Irma Grese is known worldwide for her horrific acts while working as a warden in German death camps. For her character, she was nicknamed the Blonde Devil. Who was this young woman and how did she become the Angel of Death?
Family
Irma Grese was born on 1923-07-10 near Pasewalk (North-Eastern part of Germany) in a peasant family. Bertha and Alfred had five children. In 1936, they were all left without a mother who committed suicide. Since 1937, the father was enrolled in the NSDAP and was engaged in raising children on his own.
The start of the journey
A family tragedy did not allow the girl to get a proper education, and at the age of 15 Irma Grese, whose photos have survived to this day, was forced to leave school. At the same time, she began to actively show her qualities in the Union of German Girls.
In the next three years, Irma Grese, whose history amazes with its terrible and cruel pages, tried herself in different specializations. For some time she was a nurse's assistant in one of the SS sanatoriums. She never became a nurse.

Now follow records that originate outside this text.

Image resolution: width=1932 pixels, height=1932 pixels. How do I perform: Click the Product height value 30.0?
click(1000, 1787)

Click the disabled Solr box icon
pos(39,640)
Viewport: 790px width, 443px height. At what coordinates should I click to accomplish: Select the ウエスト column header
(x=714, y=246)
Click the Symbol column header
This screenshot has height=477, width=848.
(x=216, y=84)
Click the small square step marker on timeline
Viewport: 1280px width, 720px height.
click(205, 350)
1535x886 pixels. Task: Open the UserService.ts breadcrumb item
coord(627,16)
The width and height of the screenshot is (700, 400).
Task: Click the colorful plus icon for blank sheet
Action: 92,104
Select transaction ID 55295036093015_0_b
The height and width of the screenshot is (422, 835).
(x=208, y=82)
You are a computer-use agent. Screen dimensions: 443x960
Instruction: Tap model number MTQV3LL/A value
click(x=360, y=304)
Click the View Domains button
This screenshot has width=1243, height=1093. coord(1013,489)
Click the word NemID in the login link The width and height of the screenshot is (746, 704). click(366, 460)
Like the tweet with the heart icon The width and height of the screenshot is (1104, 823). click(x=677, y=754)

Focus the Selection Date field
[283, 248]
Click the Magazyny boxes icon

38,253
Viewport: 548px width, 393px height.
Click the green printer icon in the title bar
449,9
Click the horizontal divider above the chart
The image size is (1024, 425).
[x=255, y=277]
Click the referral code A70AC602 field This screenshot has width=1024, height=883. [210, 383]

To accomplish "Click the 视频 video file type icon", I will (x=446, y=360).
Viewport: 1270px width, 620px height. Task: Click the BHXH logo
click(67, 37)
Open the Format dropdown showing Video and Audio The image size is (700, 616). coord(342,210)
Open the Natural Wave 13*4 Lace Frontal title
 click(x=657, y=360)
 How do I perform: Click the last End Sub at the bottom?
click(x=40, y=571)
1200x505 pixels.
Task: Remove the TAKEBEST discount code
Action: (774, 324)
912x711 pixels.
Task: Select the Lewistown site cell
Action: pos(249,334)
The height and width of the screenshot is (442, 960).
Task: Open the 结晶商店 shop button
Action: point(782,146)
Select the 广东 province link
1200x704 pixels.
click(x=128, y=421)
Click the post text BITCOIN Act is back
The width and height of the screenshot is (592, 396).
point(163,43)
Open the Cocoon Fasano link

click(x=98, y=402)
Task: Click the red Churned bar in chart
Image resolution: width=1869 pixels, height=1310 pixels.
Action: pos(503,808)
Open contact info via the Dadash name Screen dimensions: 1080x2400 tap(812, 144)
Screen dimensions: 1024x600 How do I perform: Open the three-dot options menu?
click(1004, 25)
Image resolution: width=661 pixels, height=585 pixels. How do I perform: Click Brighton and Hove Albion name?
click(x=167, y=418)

At 19 years olddespite the displeasure of her father, she became part of the auxiliary units of the SS.
Activities in the concentration camp
Irma Grese began her work in the auxiliary troops from the Ravensbrück camp. A year later, she was assigned to Auschwitz-Birkenau. In less than six months, she received the position of senior warden. This made her second in command among the camp staff. Only the commandant was more important than her.
An interesting fact is the information that a 20-year-old girl was not going to be a warden all her life. She had a dream - to become a movie actress after the war.
In the spring of 1945, a young woman was, at her own request, redirected to the Bergen-Belsen camp, where Josef Kramer was transferred as commandant. A month later, she was captured by the British.
The cruelty of the young matron
During the investigation into the case of the Beautiful Beast, as she was sometimes called, many of the surviving prisoners testified with their testimonies about the particular brutality with which Irma Grese worked in the camps.
During the torture, she used emotional and physical methods of humiliation. She personally beat imprisoned women to death, selected people to be killed in gas chambers, and enjoyed the shooting of prisoners, which was carried out at random.
Among her favorite pastimes was setting her dogs on prisoners. At the same time, she deliberately starved her own pets for greater aggressiveness.
To many prisonersshe is remembered as a blonde in heavy boots with a pistol and a braided whip in her hands.
Besides this, the Western press wrote a lot about all kinds of sexual hobbies of the matron. She was credited with a relationship with Josef Kramer, Josef Mengele, as well as sexual pleasures with the SS guards. There is no confirmation of this.
Belsen process
Irma Grese, whose torture was particularly cruel, after being taken prisoner, was brought to trial. The trial of the crimes of the camp workers was called Belzensky. It was initiated by the British military tribunal, which examined the cases of 45 people who worked in the protection of the camp liberated by the British. Half of them were women. The court worked from September to November 1945 in the city of Lüneburg.
Initially there should have been more defendants, but not all survived to see the trial:
- seventeen people died of typhus, which they contracted in Bergen-Belsen;
- three shot while trying to escape;
- one person personally committed suicide.
Interest in this court was incredible. This was due to the fact that most of the prisoners had previously worked in Auschwitz. At the trial, the world first learned about such crimes against humanity as selective breeding, crematoria, and gas chambers. Although there were no gas chambers in the camp itself, about 50,000 people died in it.
Depending on the severity of the crimes, the verdicts of the judges were different. So, 11 people were sentenced to deathby hanging, 20 received from ten to fifteen years in prison, the rest were acquitted. Among those released during the trial were minor camp employees: an electrician, cooks, a storekeeper and other representatives of the staff.
The most notorious cases of the Belsen process:
- Joseph Kramer, commandant of the Bergen-Belsen camp, whom the prisoners called the Beast. During his eleven-year career, he worked in many concentration camps, including Auschwitz. The court accused him of killing 80 prisoners, whose bodies were later used by Dr. August Hirz for his research.
- Fritz Klein, a camp doctor who joined the SS from the Romanian army and conducted experiments on camp prisoners. It was also his duty in the camp to select Jews and Gypsies for the gas chambers.
- Elisabeth Volkenrath - nurses and assistants to Dr. Klein.
Execution
The warden Irma Grese was sentenced to death by hanging, as her guilt was proven. The verdict was put into effect on 1945-13-12 in the Hameln prison. According to eyewitnesses, on the night before the hanging, she and her camp colleague, Elisabeth Volkenrath, sang songs and laughed.
The English executioner Albert Pierpoint performed the procedure. When he threw a noose around the neck of the accused woman, she said to him with a calm face: "Faster." She was 22 at the time of her death. Thus ended the life of a beautiful and cruel warden who, despite her young age, destroyed thousands of lives.